I decided to make it my personal project to help spruce the place up. I figured if I was going to spend at least seven months here, I might as well help add some zen and leave it in better shape that I found it. I thought it would be fun to paint the walls and with Christmas around the corner and the arrival of my brother fast approaching, the timing seemed perfect.

First, Arafat and I went into town to research pricing and color options. The Byindi (what they call Indians) store keeper was friendly enough to give us the one color pamphlet he had, which made selecting the color much more fun and easy. I wanted the family to decide on the color and after some voting we were between “fireball” and “pastel yellow.”

After consulting with a painter who lives next door, we decided that “pastel yellow” would be just right to brighten up the room. In addition, Mama Ali had already been thinking about and saving up for some royal blue cushions. Until now we had been sitting on a 28-year-old orange couch with no cushions and barren wooden chairs. Painting was just the little push Mama Ali needed to head to the local bank committee and ask for a loan.

One Saturday after the start of the New Year, Arafat and I went back to town to return their color chart we had promised to return weeks before, buy one roller brush, two smaller brushes and six liters of paint.

We excitedly returned home to get to work….


After some hours later we had a new living room with a new vibe

BeforeBefore #1

Before #2
Before #2


After #1
After #1
After #2
After #2

Since then, Arafat and I have found ourselves lounging and ‘schmoozing’ more often on our plush new cushions in our re-decorated room. We will spend weekend mornings with a full belly of paw padi (papaya), listening to the radio and chatting about this or that….once our food has began to settle we gather ourselves for some road work (running).

Despite all of its cultural differences, my time in Africa has given me a sense of home and routine.

Both things I couldn’t say I had in the States.


I hope everyone is enjoying 2013 thus far, and seeing as we are all still here, enjoying whatever life is throwing your way.

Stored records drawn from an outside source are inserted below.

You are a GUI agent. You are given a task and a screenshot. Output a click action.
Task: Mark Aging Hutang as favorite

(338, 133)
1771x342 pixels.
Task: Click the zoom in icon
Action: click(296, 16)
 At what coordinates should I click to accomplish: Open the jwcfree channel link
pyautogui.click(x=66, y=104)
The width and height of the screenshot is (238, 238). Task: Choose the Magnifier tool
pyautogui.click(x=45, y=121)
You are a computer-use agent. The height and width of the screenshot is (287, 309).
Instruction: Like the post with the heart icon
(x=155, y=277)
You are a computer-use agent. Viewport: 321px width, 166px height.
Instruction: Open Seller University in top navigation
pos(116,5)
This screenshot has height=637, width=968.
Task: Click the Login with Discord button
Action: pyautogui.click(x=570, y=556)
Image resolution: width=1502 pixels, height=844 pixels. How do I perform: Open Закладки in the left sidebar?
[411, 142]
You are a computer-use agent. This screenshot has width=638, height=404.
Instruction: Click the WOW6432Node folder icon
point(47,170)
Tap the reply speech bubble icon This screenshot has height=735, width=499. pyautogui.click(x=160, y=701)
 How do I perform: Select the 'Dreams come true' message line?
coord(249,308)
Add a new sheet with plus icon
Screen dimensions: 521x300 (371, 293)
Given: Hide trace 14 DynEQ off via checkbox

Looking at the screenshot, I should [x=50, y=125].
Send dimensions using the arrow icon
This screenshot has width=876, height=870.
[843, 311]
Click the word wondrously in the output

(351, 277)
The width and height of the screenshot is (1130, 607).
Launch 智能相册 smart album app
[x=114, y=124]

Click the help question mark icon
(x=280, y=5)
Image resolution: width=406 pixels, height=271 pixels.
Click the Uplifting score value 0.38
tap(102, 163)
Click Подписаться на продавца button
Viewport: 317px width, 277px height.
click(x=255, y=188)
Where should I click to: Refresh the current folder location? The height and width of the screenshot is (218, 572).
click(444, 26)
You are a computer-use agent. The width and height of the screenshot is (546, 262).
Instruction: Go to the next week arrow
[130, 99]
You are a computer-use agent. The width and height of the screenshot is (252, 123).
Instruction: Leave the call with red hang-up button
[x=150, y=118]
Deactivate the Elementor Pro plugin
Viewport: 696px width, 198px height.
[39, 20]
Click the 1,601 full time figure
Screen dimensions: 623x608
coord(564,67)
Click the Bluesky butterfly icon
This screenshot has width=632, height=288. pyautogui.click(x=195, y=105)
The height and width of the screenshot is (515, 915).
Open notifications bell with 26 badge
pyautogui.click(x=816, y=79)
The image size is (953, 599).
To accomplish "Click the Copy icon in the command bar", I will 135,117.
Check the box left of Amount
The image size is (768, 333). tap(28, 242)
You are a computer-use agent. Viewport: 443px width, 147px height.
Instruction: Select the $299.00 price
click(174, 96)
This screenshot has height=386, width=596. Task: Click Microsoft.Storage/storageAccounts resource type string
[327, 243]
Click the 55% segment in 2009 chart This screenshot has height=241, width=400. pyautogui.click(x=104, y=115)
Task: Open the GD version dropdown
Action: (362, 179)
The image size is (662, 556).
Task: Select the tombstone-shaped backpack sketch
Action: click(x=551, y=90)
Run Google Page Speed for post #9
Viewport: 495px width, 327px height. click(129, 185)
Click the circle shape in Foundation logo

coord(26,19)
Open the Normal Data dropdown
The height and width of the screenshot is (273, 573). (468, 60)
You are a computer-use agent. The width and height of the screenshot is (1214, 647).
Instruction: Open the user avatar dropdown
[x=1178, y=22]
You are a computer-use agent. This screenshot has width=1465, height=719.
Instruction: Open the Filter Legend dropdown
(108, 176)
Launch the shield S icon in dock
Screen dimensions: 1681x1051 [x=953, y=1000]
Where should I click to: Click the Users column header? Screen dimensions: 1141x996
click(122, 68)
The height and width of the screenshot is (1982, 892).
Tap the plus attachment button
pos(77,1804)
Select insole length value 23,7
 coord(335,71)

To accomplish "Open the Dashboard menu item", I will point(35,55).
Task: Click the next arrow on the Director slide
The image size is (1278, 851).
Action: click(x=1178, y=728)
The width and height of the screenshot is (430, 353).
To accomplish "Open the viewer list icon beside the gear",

More to come soon…in the busy month of January I have discovered why Ugandans fear dogs and not mice and have had more deep religious conversations than the rest of my life combined.

Stay well xo

4 thoughts on “African Home Makeover

  1. Darlin Granddaughter…You are definately brightening the corner where you are…and enjoying it …Lookin forward to being with you in Houston when you arrive. My main job these days is getting business settled and clearing out files which have to be read…but its getting done s-l-o-w-l-y., Very mild winter here and it seems strange but iit is so pleasant we can’t complain. Thank you for keeping me on your out going mail list. Love you bunches….grand,ma

  2. Your room looks very nice. You are definitely “nesting” and making things pretty. How is Cassidy doing in Africa? Looking forward to seeing you when you return. Love you, Laura (and Bob).